Devant le tribunal de Paris enfin saisi, les associations demandent au juge des référés d’enjoindre à TotalEnergies, en vertu du II de l’article L. 225-102-4 du code de commerce sous astreinte :
1)D’établir et publier dans son plan de vigilance l’ensemble des mesures de vigilances prévues par cette disposition propres à prévenir les risques identifiés dans la cartographie des risques et prévenir les atteintes graves envers les droits humains et les libertés fondamentales, la santé et la sécurité des personnes ainsi qu’à l’environnement résultant des projets Tilenga et EACOP. Elles estiment notamment que ni la cartographie des risques, ni la procédure d’évaluation régulière, ni le mécanisme d’alerte ou le dispositif de suivi des mesures ne sont satisfaisantes au vu des exigences de l’article L. 225-102-4 mentionné.
2)De mettre en œuvre de manière effective son plan de vigilance conformément à la loi
3)De suspendre lesdits projets qui sont à l’origine de graves atteintes ou risques d’atteinte aux droits des personnes et de l’environnement selon elles.
La société TotalEnergies quant à elle, réitère son soutien de son plan de vigilance qu’elle estime parfaitement conforme aux prescriptions légales.

La décision du tribunal

Il convient d’emblée de préciser qu’à l’audience du 26 octobre 2022, le tribunal, compte tenu de la nature de l’affaire, a procédé à l’audition de professeurs et spécialistes en tant que amici curiae afin de l’éclairer sur les notions de vigilance et conformité. Ceci démontrait déjà la difficulté de statuer sur une notion qui n’a pas encore fait l’objet de beaucoup de contentieux ou de clarification du gouvernement.
En effet, le tribunal n’a pas manqué de relever que « le contenu de ces mesures de vigilance demeure général, étant observé que le décret prévu par les dispositions susvisées pouvant apporter des précisions sur le contenu de ces mesures de vigilance n’est pas paru à ce jour ». Il a ensuite observé que « loi ne vise directement aucun principe directeur, ni aucune autre norme internationale préétablie, ni ne comporte de nomenclature ou de classification des devoirs de vigilance s’imposant aux entreprises concernées ». Par conséquent, la lecture seule de la loi ne permet pas de déterminer un référentiel, une typologie précise ou un modus operandi pouvant servir à évaluer les mesures prises par une entreprise. Ceci est d’autant plus difficile que la loi ne prévoit pas d’organisme de contrôle ou d’indicateurs de performance clairs. Ainsi, en l’absence de contour précis aux mesures générales de la part du législateur, les pouvoirs limités du juge des référés ne lui permettent pas d’apprécier le caractère raisonnable des mesures adoptés lors du plan de vigilance de TotalEnergies. Tout ce qu’il est en mesure de déclarer c’est que ce plan de vigilance contesté comporte, en tout état de cause, les rubriques correspondants aux cinq mesures exigées par la loi. Toutefois, il ne s’agit pas là d’une victoire de la société pour autant. Le juge des référés a pris le soin de préciser que seul un examen approfondi du juge du fonds pourrait trancher sur la légalité du plan de vigilance litigieux.

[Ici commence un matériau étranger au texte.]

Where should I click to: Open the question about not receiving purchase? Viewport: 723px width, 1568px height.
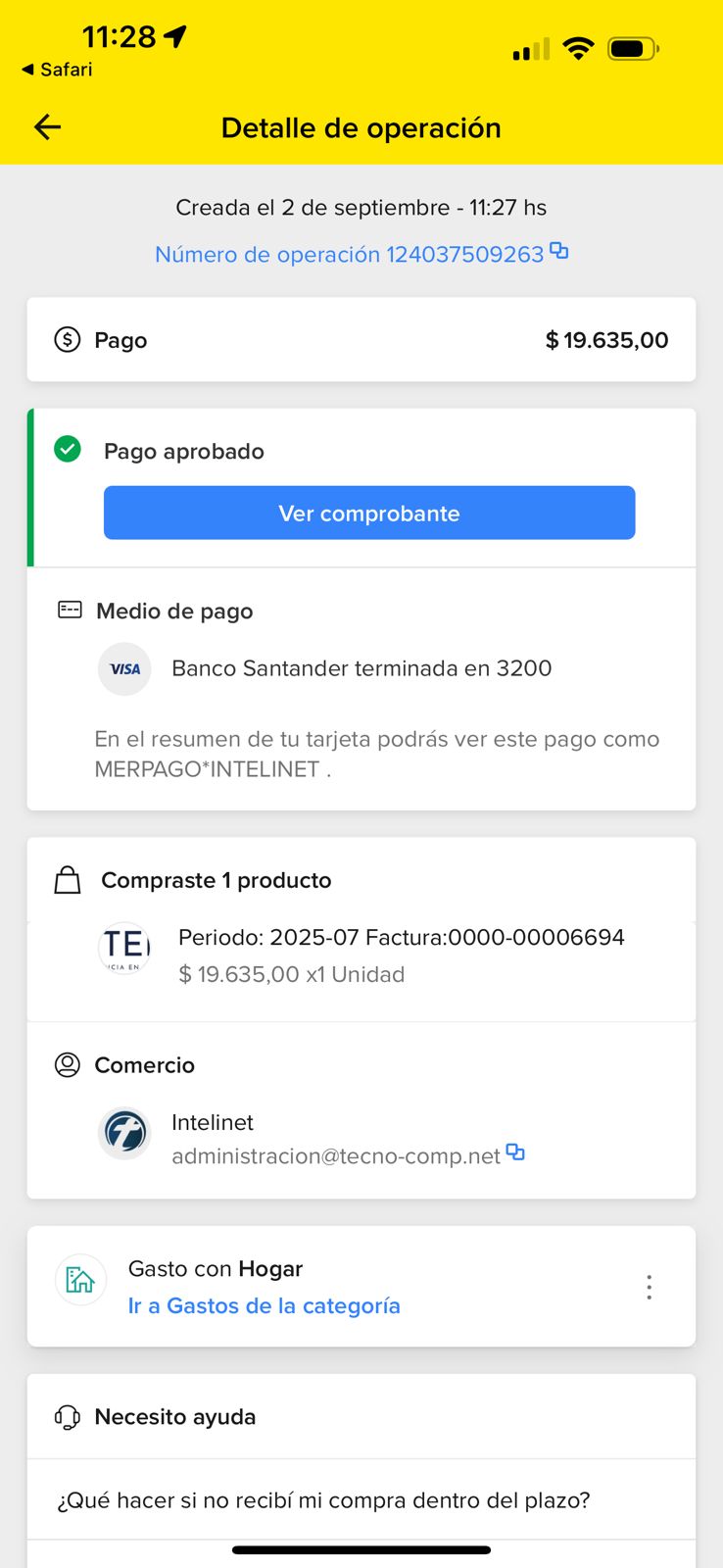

Par ailleurs, le juge a rappelé que la loi de 2017 institue une phase obligatoire de dialogue qui exige du demandeur une mise en demeure avant toute saisine du juge. Il a ensuite relevé que les associations n’ont pas entièrement satisfait cette exigence procédurale puisque tous les griefs formées à l’encontre de la société TotalEnergies n’ont pas été adressés à cette dernière entre l’assignation en justice et la première mise en demeure. Ceci entraine l’irrecevabilité de l’ensemble de leurs demandes qui ont donc été rejetées.

Dans un communiqué conjoint, les associations déplorent sans réserve la décision qu’elles trouvent très décevante. Elles espèrent que le contentieux au fond leur donnera plus de satisfaction.